Is this to be expected, and is there anything I can do to speed things up? My ultimate goal is to test this same model across many different variables from a few different data sets (with up to 25 waves and tens of thousands of observations). OpenMx and R have the advantage of being able to automate all of this, but I think would be close to impossible if the saturated model consistently takes many hours (or longer) to run. So any advice would be appreciated.

Thanks,

Rich

Your comment is right on target. Perhaps you can see why we decided to not include the saturated model as part of the default FIML calculation. That model can be run, but it can take a very long time. At the end of the day, once you have a good working model, you may want to run your saturated model overnight.

With that said, we are currently working on speedups that should improve the speed of FIML calculations. We have not focused on speed at all yet. We are only focusing on functionality up until now. Remember, we only released the first open beta 6 months ago. However, as we approach a 1.0 release in the next 3-4 months, I expect to see optimization times improve substantially.

Remembering that the saturated model only has to be fitted once per set of variables, an hour or two isn't too bad. We would expect optimization times to increase as a function of at least the square of the number of observed variables. However, as Steve says, optimization times should improve dramatically as we tune the code.

Yes, I'm in the somewhat unusual position where the model that I am testing will stay the same, but the set of variables will change (I'm looking at the same basic model for multiwave data with different variables across multiple datasets). So I will need to test many saturated models.

I only asked because I know that Mplus runs the models pretty quickly. So I didn't know if Mplus does something differently or if I was specifying something incorrectly. But it completely makes sense that at this early stage things aren't as fast as they will ultimately be.

And by the way, I am loving OpenMx so far. I have been able to create functions that flexibly specify the correct model regardless of the number of waves or indicators, which wouldn't be possible with other programs. This should more than make up for the delay mentioned in my original post. So I look forward to seeing how development progresses.

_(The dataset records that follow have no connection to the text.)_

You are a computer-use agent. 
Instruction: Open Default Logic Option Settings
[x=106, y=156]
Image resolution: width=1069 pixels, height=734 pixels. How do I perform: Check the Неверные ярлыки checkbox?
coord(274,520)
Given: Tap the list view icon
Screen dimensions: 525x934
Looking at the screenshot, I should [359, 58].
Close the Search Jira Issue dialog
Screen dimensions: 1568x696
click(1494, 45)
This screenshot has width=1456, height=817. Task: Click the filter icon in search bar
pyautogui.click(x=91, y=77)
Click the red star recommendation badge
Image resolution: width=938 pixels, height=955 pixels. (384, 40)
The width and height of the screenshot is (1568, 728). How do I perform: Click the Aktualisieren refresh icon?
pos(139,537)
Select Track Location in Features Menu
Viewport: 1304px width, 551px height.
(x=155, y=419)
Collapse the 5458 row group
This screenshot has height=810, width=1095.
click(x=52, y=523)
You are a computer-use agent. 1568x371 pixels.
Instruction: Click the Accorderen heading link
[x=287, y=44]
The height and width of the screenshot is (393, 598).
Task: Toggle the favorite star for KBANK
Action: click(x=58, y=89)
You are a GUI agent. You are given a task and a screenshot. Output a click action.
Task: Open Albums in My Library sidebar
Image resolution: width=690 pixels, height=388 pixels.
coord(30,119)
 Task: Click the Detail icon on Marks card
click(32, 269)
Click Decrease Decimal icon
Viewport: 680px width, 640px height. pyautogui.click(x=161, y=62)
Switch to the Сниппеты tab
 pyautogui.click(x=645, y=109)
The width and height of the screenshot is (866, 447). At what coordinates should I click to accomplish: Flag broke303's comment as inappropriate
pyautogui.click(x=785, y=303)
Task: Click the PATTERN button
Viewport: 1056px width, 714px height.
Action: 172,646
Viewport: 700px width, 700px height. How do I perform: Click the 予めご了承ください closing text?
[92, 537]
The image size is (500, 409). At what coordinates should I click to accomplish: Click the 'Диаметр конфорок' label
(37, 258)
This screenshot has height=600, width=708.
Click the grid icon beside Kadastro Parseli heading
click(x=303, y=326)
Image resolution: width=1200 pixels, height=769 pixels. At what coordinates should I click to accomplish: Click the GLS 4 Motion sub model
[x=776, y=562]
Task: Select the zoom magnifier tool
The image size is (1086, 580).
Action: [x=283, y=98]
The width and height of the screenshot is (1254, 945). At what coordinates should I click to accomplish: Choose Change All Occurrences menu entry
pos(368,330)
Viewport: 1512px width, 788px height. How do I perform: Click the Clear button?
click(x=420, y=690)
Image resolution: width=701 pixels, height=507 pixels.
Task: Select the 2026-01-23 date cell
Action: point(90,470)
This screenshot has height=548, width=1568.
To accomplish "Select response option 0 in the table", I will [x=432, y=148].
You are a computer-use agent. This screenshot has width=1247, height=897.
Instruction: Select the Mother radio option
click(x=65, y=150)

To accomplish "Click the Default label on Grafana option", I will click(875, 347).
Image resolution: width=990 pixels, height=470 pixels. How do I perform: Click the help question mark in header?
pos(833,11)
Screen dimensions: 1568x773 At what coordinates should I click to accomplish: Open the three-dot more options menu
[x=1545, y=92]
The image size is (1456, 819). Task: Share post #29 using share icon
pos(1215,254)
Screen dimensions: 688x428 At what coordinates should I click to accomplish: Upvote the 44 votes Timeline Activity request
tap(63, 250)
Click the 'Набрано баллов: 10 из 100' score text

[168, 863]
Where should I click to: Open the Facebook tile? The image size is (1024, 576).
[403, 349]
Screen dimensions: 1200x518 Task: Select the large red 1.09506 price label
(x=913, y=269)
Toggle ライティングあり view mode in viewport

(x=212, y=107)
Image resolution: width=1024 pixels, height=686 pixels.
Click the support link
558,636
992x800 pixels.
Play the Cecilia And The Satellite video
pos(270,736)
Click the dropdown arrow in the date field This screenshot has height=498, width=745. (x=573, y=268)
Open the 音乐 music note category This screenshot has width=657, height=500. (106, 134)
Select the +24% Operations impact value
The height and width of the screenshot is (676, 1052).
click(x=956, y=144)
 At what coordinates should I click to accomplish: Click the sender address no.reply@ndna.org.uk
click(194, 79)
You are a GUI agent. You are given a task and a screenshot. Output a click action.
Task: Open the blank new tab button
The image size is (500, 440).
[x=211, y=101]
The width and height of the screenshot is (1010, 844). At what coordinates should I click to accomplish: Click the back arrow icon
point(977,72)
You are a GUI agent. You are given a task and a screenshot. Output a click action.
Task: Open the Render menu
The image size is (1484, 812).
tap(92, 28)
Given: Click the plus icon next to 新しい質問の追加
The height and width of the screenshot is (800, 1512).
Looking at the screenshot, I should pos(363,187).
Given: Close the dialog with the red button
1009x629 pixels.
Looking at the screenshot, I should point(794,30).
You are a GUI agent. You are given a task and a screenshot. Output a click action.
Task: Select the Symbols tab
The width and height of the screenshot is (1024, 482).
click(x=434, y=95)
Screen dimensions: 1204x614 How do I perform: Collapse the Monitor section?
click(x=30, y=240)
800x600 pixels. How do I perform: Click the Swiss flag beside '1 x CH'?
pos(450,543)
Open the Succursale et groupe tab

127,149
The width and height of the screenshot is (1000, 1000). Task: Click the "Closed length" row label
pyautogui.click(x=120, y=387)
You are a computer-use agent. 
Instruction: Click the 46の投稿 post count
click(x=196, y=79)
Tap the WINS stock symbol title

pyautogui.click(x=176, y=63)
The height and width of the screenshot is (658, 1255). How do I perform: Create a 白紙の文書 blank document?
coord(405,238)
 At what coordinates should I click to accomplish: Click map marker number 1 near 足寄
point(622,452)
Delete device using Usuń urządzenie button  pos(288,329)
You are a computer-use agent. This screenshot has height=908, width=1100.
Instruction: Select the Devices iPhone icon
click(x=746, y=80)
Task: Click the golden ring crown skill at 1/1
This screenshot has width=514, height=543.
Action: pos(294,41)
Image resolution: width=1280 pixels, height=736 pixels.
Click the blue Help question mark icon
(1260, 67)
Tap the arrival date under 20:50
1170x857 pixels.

In your case, you may also want to look into setting things up so that the many instances you wish to run are distributed over many machines (or cores). As you describe it, each job is independent, so you should be able to run them in parallel.

A starting point would be the BootstrapParallel.R example that uses the snowfall library: http://openmx.psyc.virginia.edu/2010/01/openmx-goes-multicore.

Thanks again for all the help with this. I am starting to investigate doing this in parallel. I read the script above (along with the multicore announcement), but haven't found much other documentation or any other examples. I have had some difficulty figuring out which aspects of the script I need to incorporate to run a simpler model and the corresponding saturated model in parallel.

Are there any other examples in the documentation or forums (I have searched both but have not found any); or would it be possible to show how to modify a very simple example (say the CFA example from the documentation) to run both the model of interest and the saturated model in parallel? This might be broadly useful given how many people have been posting questions about getting fit statistics with FIML. Having a simple example that shows how to run a relatively simple model and the saturated model in parallel may help users build up to more complicated uses of the parallel options. But again, if there are other examples that run different models in parallel, I might be able to figure this out from them.

I'm not sure if there would be a significant speedup from concurrent execution of an unsaturated and a saturated model. If the unsaturated model takes 10 minutes to run, and the saturated model takes 60 minutes, then sequential runtime would be 70 minutes and concurrent runtime would be 60 minutes.

In general, if you have two models that you would like to run concurrently, you will need to do the following (after loading snowfall as in the URL above):

Great, thanks. Good point about the benefits of doing this with a saturated model. However, I think the simple saturated model case will be useful just to make sure I know how to get this working. From there I think that I will be able to generalize to other models that could be run in parallel.

Thanks for the info; that helps. I just wanted to make sure I wasn't doing something wrong.